Instruções:
• a. Enumere, sem repetições, todos os nomes próprios presentes no excerto.
• b. Responda a cada pergunta com base no excerto:
(i) Por quem eram entoadas as tonadas?
(ii) O que aconteceria na Venezuela a quem fala se lá se vestisse de saltos altos ou saia?
(iii) Com que artista foi criado o tema-vídeo Fetiche?

Excerto:
☆ ☆ ☆ ☆ ☆ ☆ ☆
Para além das questões políticas o que retém da Venezuela?
A língua é talvez o mais importante. As tonadas, canções melancólicas que eram entoadas pelos trabalhadores do campo, e que me influenciaram no último álbum. Tantas coisas. A Venezuela pode ser um país incrível e, para mim, é-o em grande medida. Mas também guardo memórias dolorosas. Passei parte do meu crescimento em esforço, a esconder quem eu era, de forma a tentar adaptar-me. Deixa marcas. Se me vestisse lá da forma que o faço aqui, de saltos altos ou saia, passaria por momentos de algum perigo físico. Agora celebro com toda a minha criatividade o tipo de coisas que lá me obrigava a esconder.
O ano passado criou um tema-vídeo, Fetiche, com o artista visual espanhol Carlos Sáez, em que os sapatos de salto alto são adoptados como uma espécie de metáfora de libertação interior.
☆ ☆ ☆ ☆ ☆ ☆ ☆
[Entradas do conjunto de dados]
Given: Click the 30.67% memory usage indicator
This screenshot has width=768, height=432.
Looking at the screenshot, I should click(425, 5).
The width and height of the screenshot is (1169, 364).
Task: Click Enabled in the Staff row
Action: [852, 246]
☆ ☆ ☆ ☆ ☆ ☆ ☆
Soluções:
• a. Venezuela; Fetiche; Carlos Sáez

• b.
(i) Pelos trabalhadores do campo.
(ii) Passaria por momentos de algum perigo físico.
(iii) Com o artista visual espanhol Carlos Sáez.